Please extract the part of the Haskell tooling text below starting at "Future work" and ending at "a high level.", copying it word for word.

◆ Text extract
────────────────
This is still not finished but once I get some feedback from the other
cabal devs I'll see to getting it merged since I'm already actively using
it in Emacs myself.

Fix v2-install ProgramDb confusion #6195
Fix cabal-install fighting over index cache with old versions #6164
Solver failure on 3.0 with distsdir from 2.4.1.0 due to outdated "compiler" cache #6163

Future work

In conclusion as always there's still a lot to do, especially on the
Haskell-IDE-Engine front. I will likely keep on working in this space even
after GSoC but getting some hands-on experience with HIE has shown me just
how complex it is.
I think the main focus for the future should be making HIE easier to
contribute to. We really need more people working on it to tame the
inherent complexities of the LSP protocol and downstream tools coming
together.
I experienced some major friction in this area: The test coverage leaves
something to be desired and the granularity of the tests we do have is
simply way too coarse. If any of them fail you really have no idea what's
going on at a high level.
Only supporting one build system for building HIE itself is also not
helping to encourage contributions. My guess would be that there is a 50/50
split of cabal vs. stack in the Haskell world so we're just disgruntling
half the possible contributors right there.
Other than that we should continue the current trend of upstream-first
development rather than hacking around problems downstream -- that never
goes well in the long run.
────────────────
◆ Source data
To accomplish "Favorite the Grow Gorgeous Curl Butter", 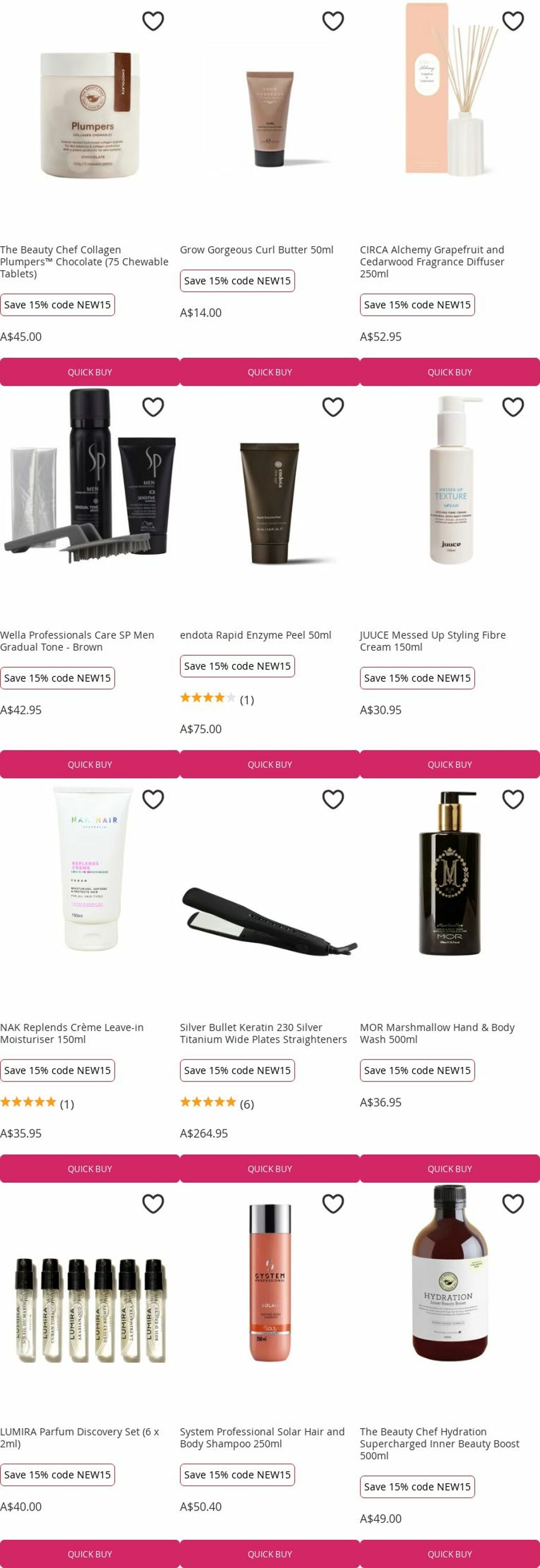I will click(x=333, y=21).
────────────────
◆ Complete answer
Future work

In conclusion as always there's still a lot to do, especially on the
Haskell-IDE-Engine front. I will likely keep on working in this space even
after GSoC but getting some hands-on experience with HIE has shown me just
how complex it is.
I think the main focus for the future should be making HIE easier to
contribute to. We really need more people working on it to tame the
inherent complexities of the LSP protocol and downstream tools coming
together.
I experienced some major friction in this area: The test coverage leaves
something to be desired and the granularity of the tests we do have is
simply way too coarse. If any of them fail you really have no idea what's
going on at a high level.